▶ MATERIAL PROVIDED
-- Begin --
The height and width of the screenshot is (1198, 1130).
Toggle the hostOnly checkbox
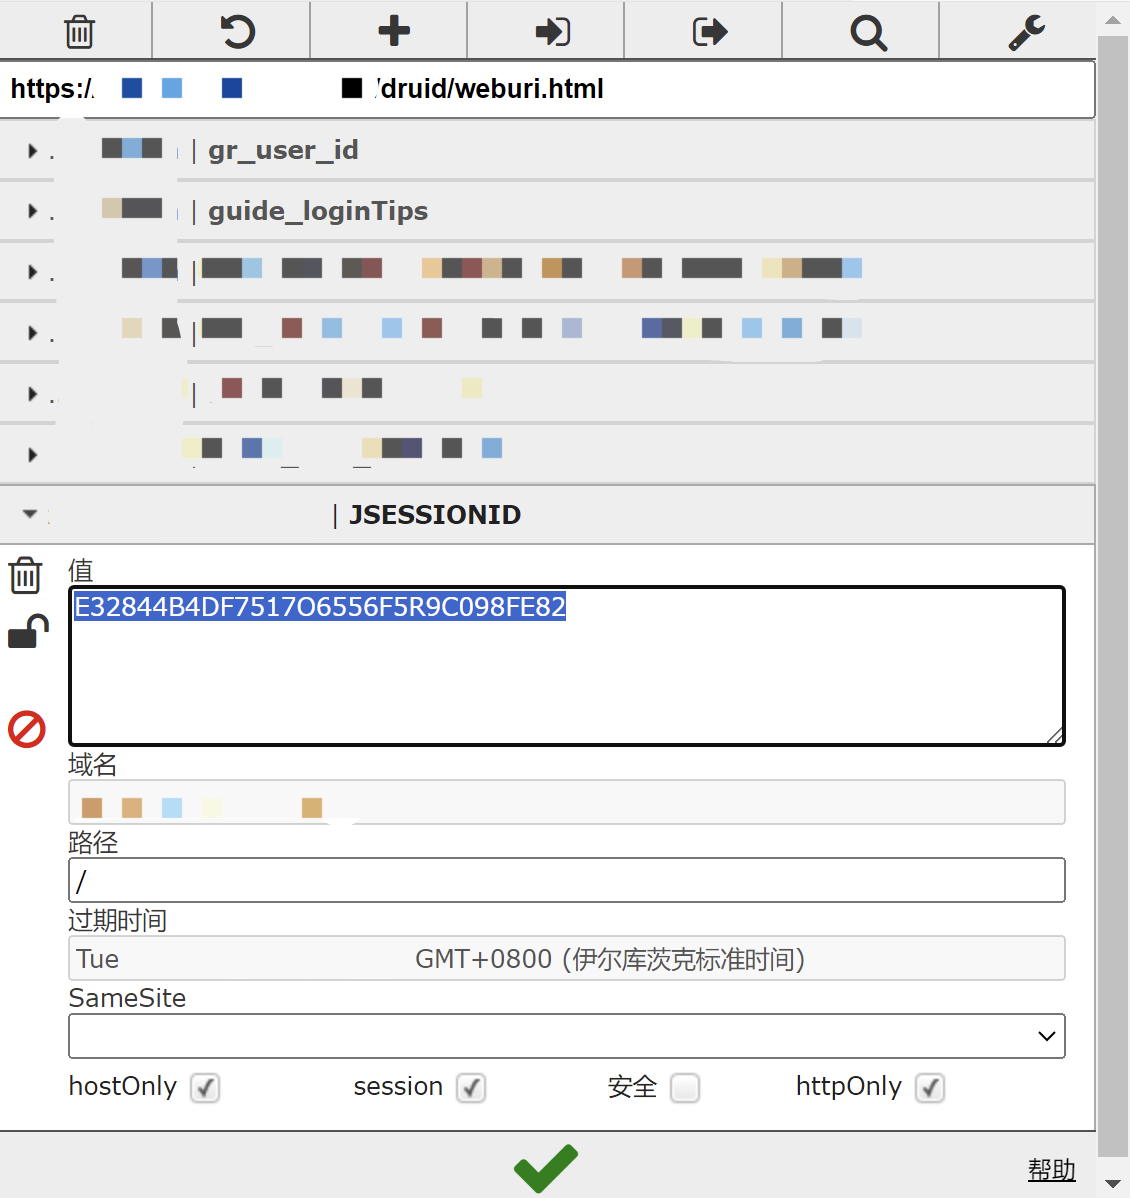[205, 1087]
-- End --
-- Begin --
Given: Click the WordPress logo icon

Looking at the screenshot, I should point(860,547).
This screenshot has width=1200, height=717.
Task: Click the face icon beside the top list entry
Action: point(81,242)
-- End --
-- Begin --
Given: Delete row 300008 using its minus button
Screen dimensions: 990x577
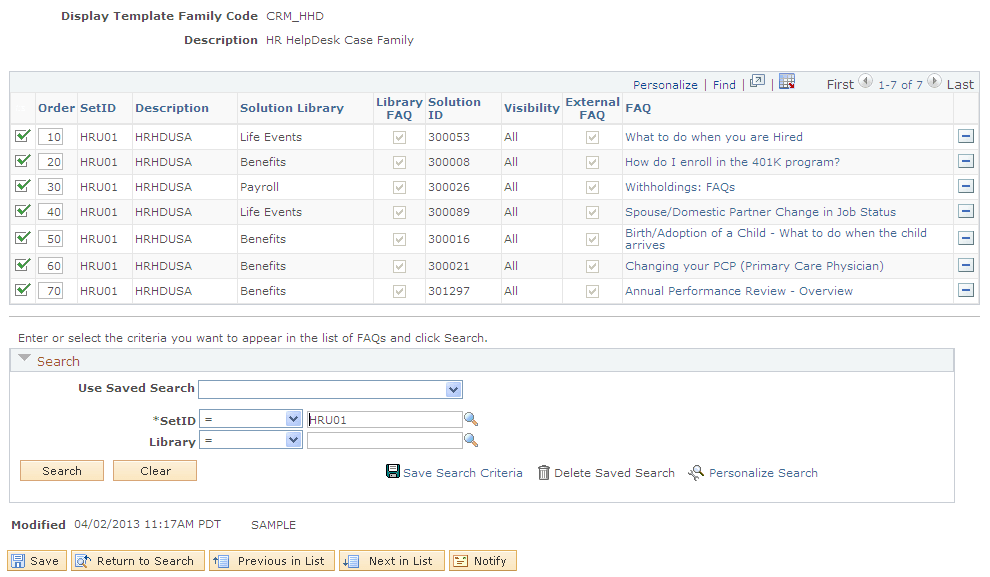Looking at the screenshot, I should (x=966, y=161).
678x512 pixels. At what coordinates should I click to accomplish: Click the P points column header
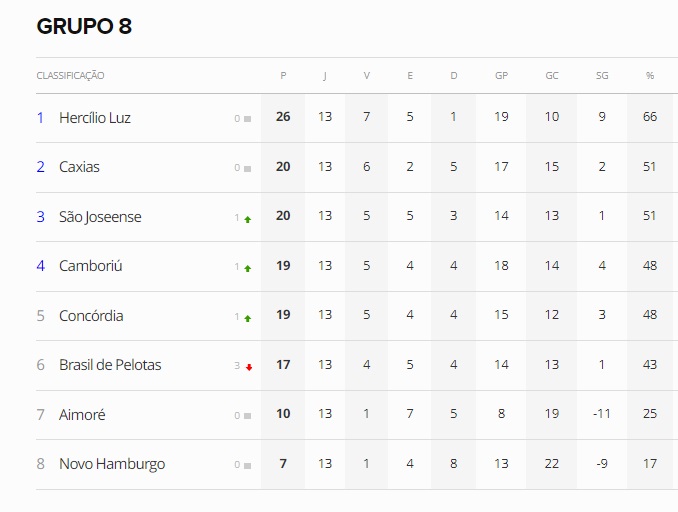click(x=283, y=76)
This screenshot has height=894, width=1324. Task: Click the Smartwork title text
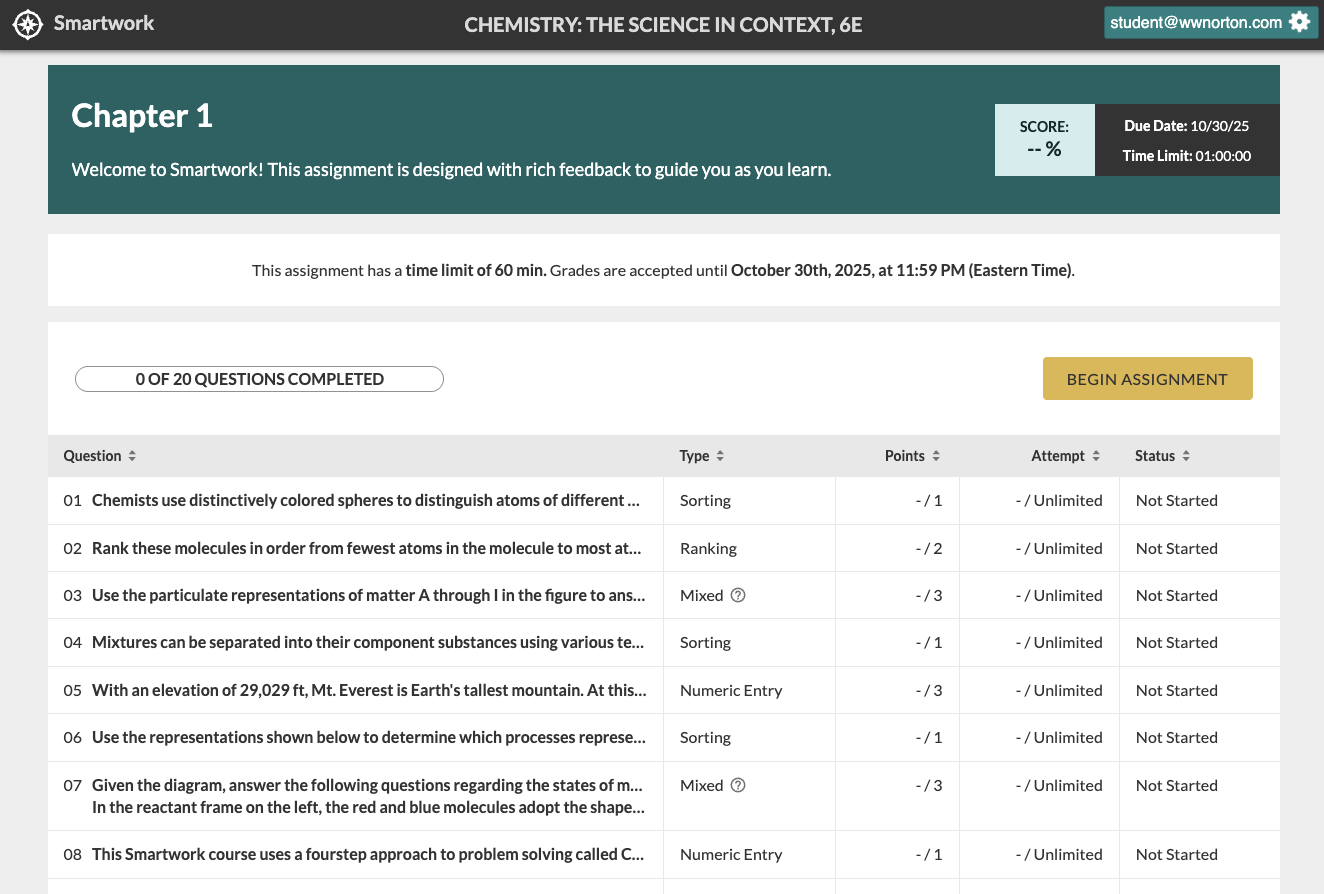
-- End --
Copy the records from the line with "Given: Delete row" up to and including the line with "This screenshot has height=894, width=1324.", leaving out the pictures.

Given: Delete row 300008 using its minus button
Screen dimensions: 990x577
Looking at the screenshot, I should (x=966, y=161).
678x512 pixels. At what coordinates should I click to accomplish: Click the P points column header
click(x=283, y=76)
This screenshot has height=894, width=1324. Task: Click the Smartwork title text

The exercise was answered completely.